12 mars 2022 , Éditions Victor Gadoury et Alain Weil, Monaco . Collection Fernand David
La collection que j’ai l’honneur de présenter, en collaboration avec mes amis et confrères Pastrone, est une des plus belles qui m’ait été confiée dans ma longue carrière. C’est aussi une des plus mystérieuses. Elle appartient à deux sœurs qui sont, du coté maternel, les petites filles d’un collectionneur célèbre en son temps, Fernand David. Malheureusement, très peu d’informations sur la vie de ce numismate sont parvenues jusqu’à nous.
Curieusement, cette collection laisse une impression d’inachevé malgré la qualité et la rareté de ses monnaies. Elle semble avoir l’ambition de s’attaquer à un très grand nombre de domaines (monnaies antiques, françaises, étrangères, jetons, insignes, médailles, etc…) mais en laissant des vides inexplicables dans beaucoup d’entre eux. Ainsi, pour les monnaies antiques, la Grèce est quasi absente et la Gaule n’est représentée que par deux pièces alors que le monnayage romain impressionne avec sa longue suite d’auréi rares et superbes. Pour le monnayage féodal, la Lorraine brille de plus de vingt pièces d’or tandis que d’autres provinces sont très peu représentées ou même totalement absentes comme la Bretagne. On retrouve de telles bizarreries pour les monnayages d’or français et étrangers ainsi que pour les monnaies d’argent.
Bref, on peut se demander si Fernand David ne s’est pas trouvé à court de moyens en voulant trop élargir sa collection. C’est peu probable car il était un des propriétaires d’ « A. David Frères », manufacture extrêmement prospère de passementerie, dentelles et broderies. Les médailles de récompenses d’exposition internationale ou universelle attribuées à cette société témoignent de son importance et de sa notoriété : médaille d’argent de Paris en 1889, hors concours à Chicago en 1893, médailles d’or à Amsterdam en 1895, à Bruxelles en 1897 et à la grande exposition universelle de 1900 à Paris (groupe 13, classe 84 : Dentelles, Broderies, Passementeries).

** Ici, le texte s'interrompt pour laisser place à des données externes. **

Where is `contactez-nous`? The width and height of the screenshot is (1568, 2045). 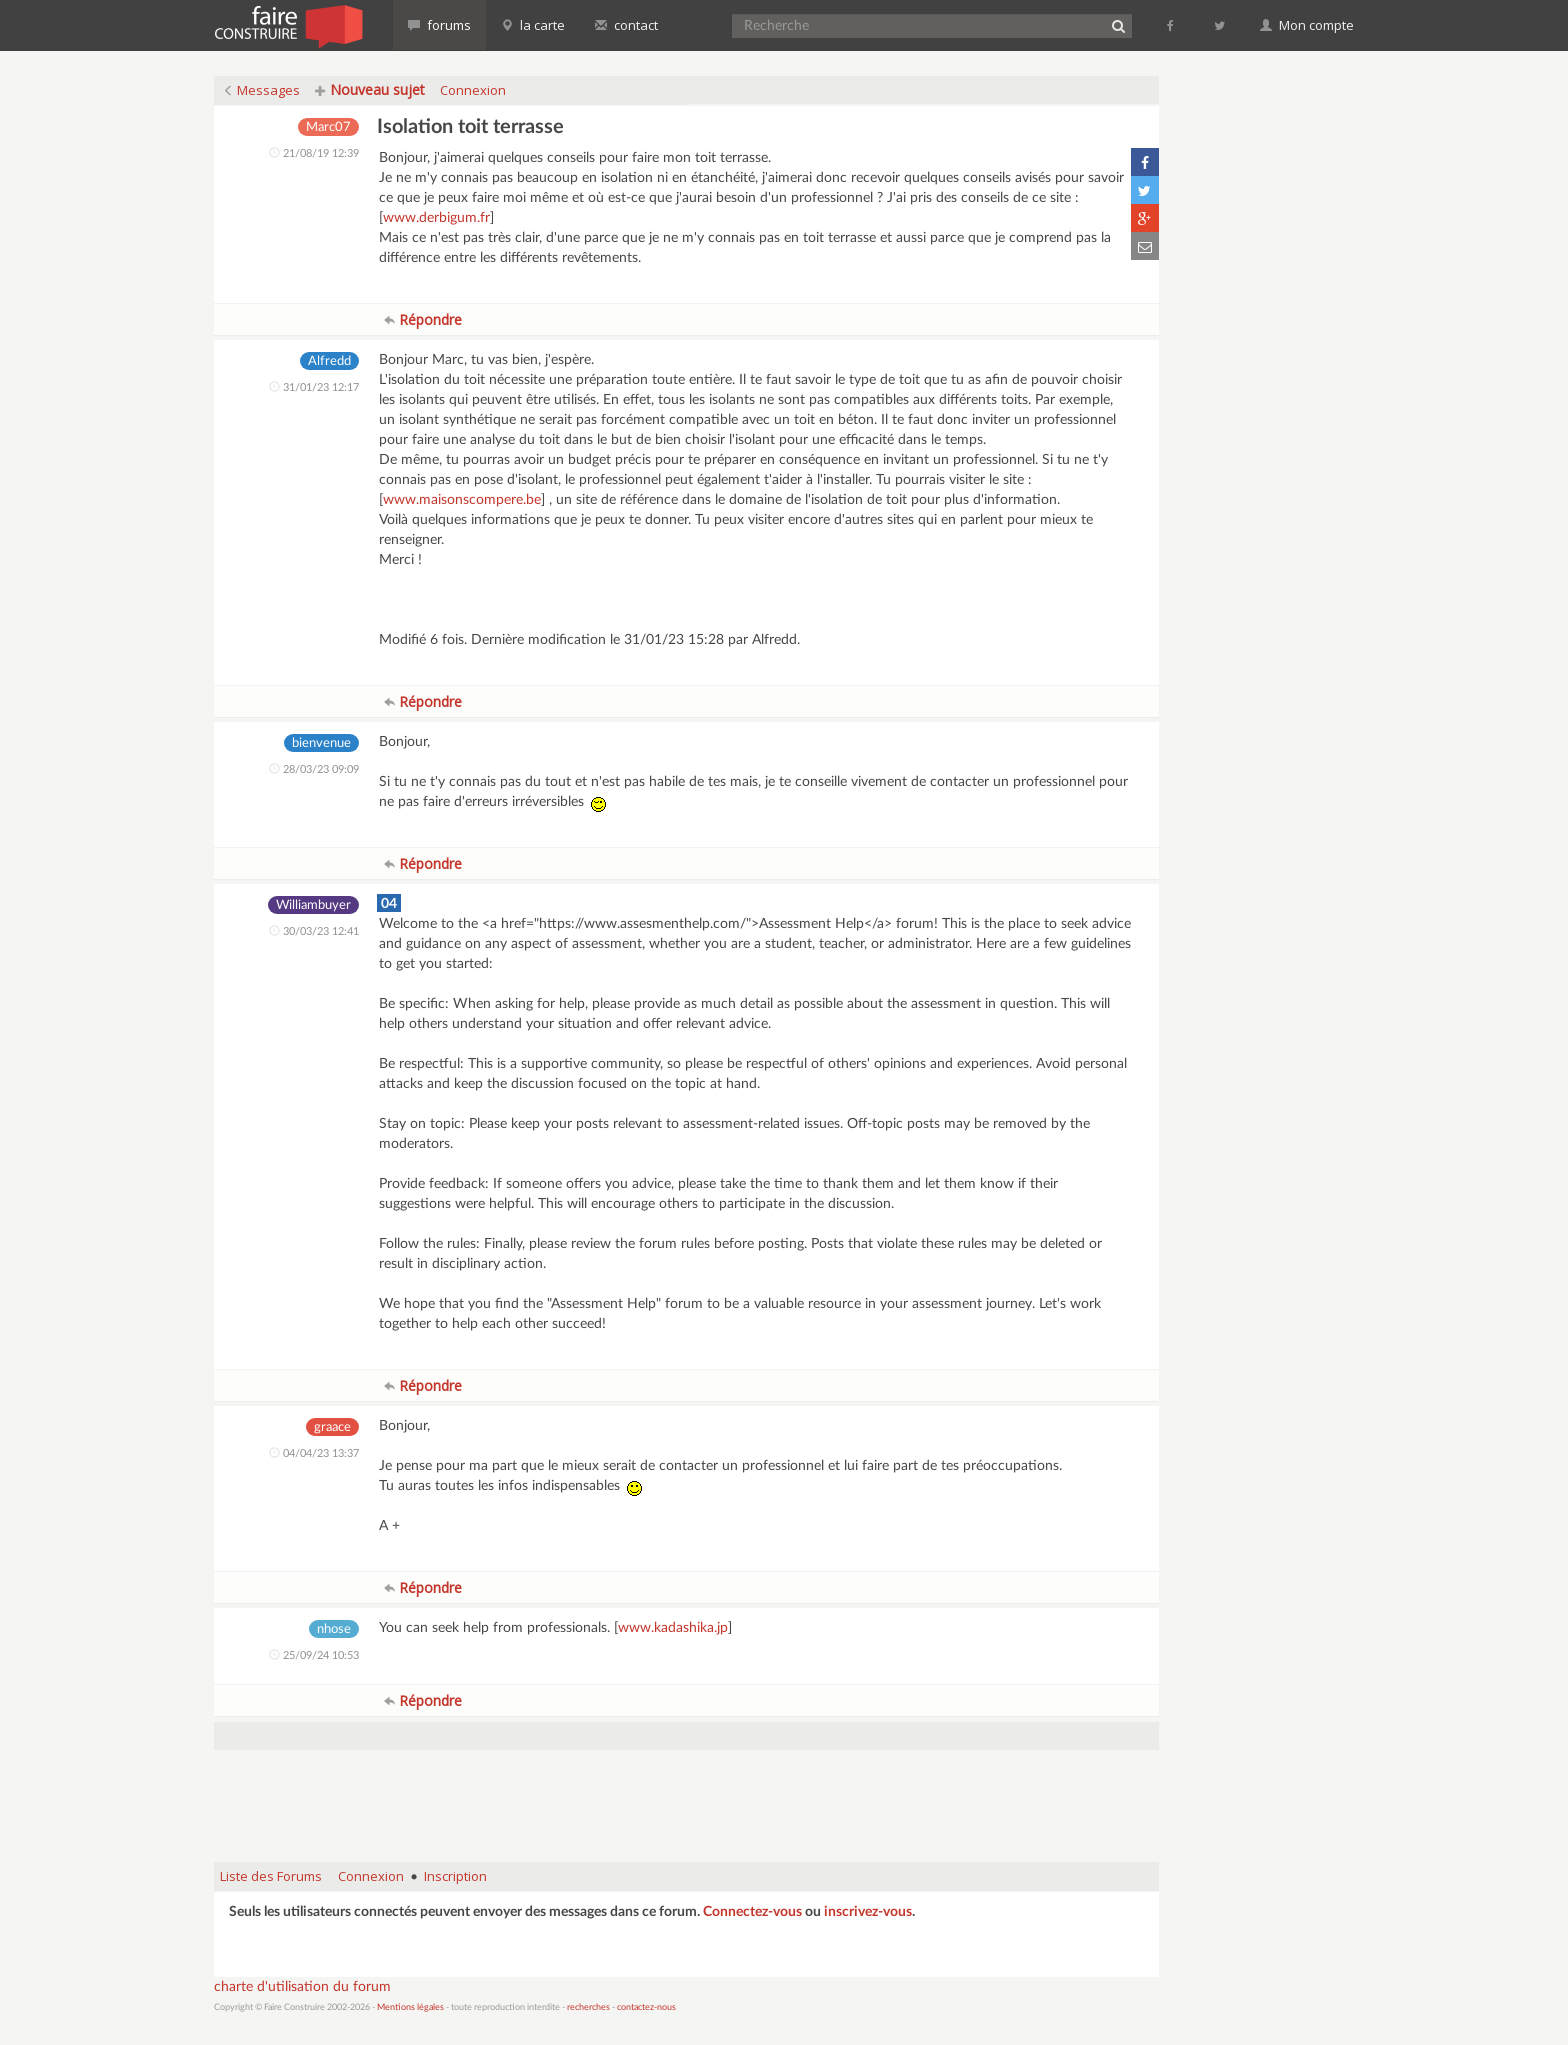 contactez-nous is located at coordinates (646, 2007).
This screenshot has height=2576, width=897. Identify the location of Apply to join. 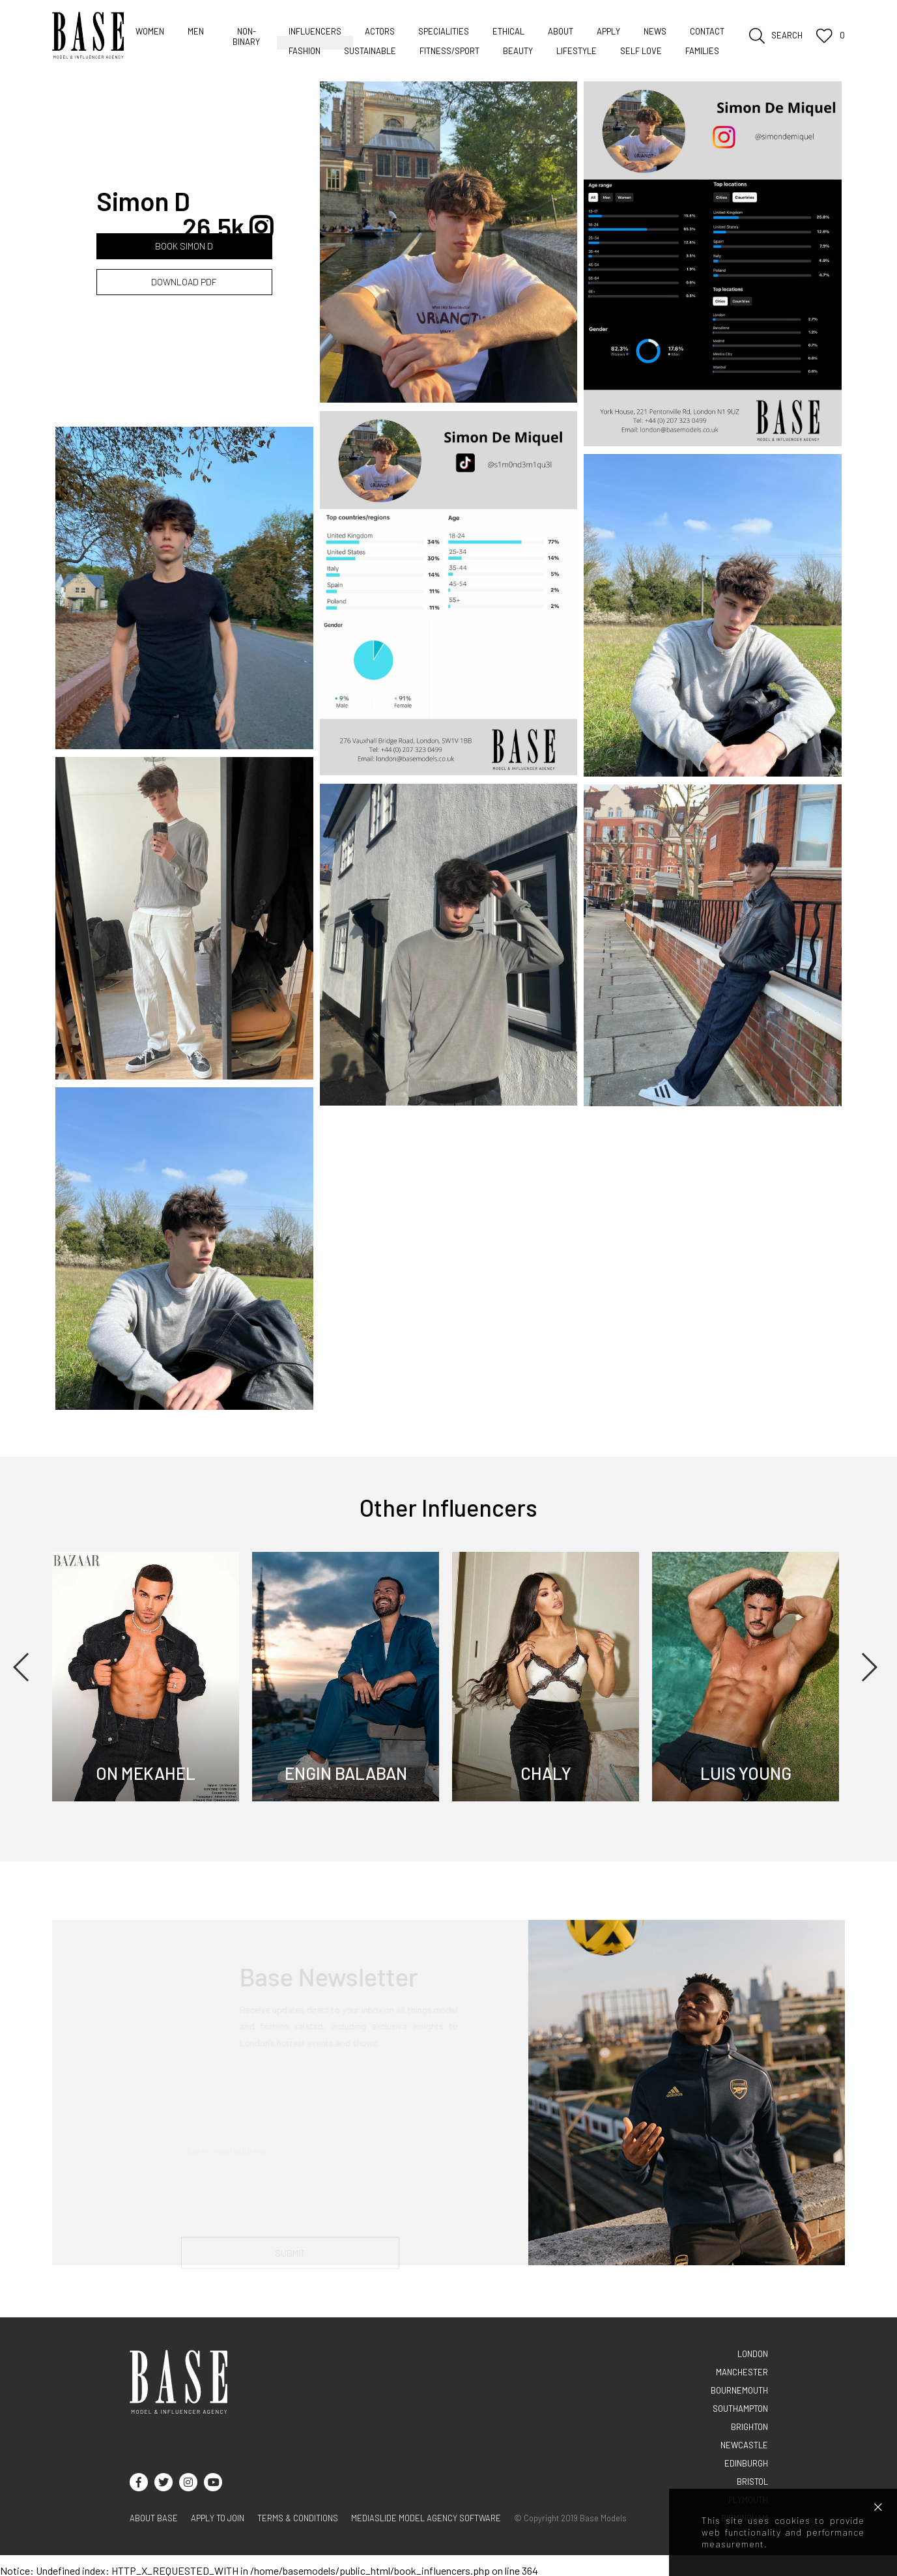
(217, 2518).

Par ailleurs, sa collection était connue tant en France qu’à l’étranger. Le précieux petit guide des frères Gnecchi « Guida Numismatica Universale » le cite (p. 145) au coté du prince Napoléon ou du comte de Castellane comme un collectionneur ayant une « richissime collection de monnaies romaines, gauloises et françaises ». Dans notre pays, Fernand David ne semble pas avoir pratiqué une politique de secret comme le font de nombreux collectionneurs. Bien au contraire, en tant que membre actif de la Société Française de Numismatique (SFN), il y faisait souvent part de ses trouvailles et de ses recherches en confiant directement à Paul Bordeaux le soin de les présenter.
Les tables de la Revue Numismatique portent trace d’une vingtaine de communications. Dans l’une d’entre elles, est décrit un unicum : l’écu du Dauphiné aux insignes frappé en 1702. N’ayant pas trouvé cette monnaie dans la collection, je m’en suis ouvert à Christian Charlet avec l’espoir que ses connaissances encyclopédiques m’aideraient à trouver une piste. Je ne fus pas déçu car il me retraça, au bout de quelques jours, le parcours complexe de cette monnaie que Paul Bordeaux avait présenté à la S.F.N. en 1900. Après plus d’un demi-siècle, l’écu se retrouve à Londres dans la vente de la collection Wayte Raymond (1963) où il est acquis par Jean Vinchon pour le compte de Montalent dont la collection sera vendue par le même expert en décembre 1977. L’écu de 1702 sera alors acheté par la Banque de France pour sa collection où il se trouve actuellement.
Estimé de ses collègues collectionneurs, Fernand David était aussi respecté des savants numismates. Un charmant témoignage en est le courrier plein d’esprit que lui écrivit Adrien Blanchet en commençant sa lettre par ces termes « Mon cher Confère et ami ». Quand le président de la S.F.N. rendra compte de son décès, il soulignera « la plus grande modestie et l’obligeance inépuisable » d’un des plus anciens membres de la Société.
Quand au mystère de la composition de la collection, il a été levé grâce aux explications familiales faisant état d’un vol d’une grande partie des monnaies pendant la dernière guerre. Cette information révèle enfin la vraie nature de l’actuelle collection : Fernand David a, si j’ose dire, fait dans la dentelle pour constituer la collection originelle, il a sûrement acheté avec attention et raffinement les meilleurs exemplaires pour rechercher l’universalité, la beauté, la rareté. Et, malgré ses lacunes, l’ensemble proposé aujourd’hui est le parfait reflet de cet idéal numismatique que je vous invite à partager.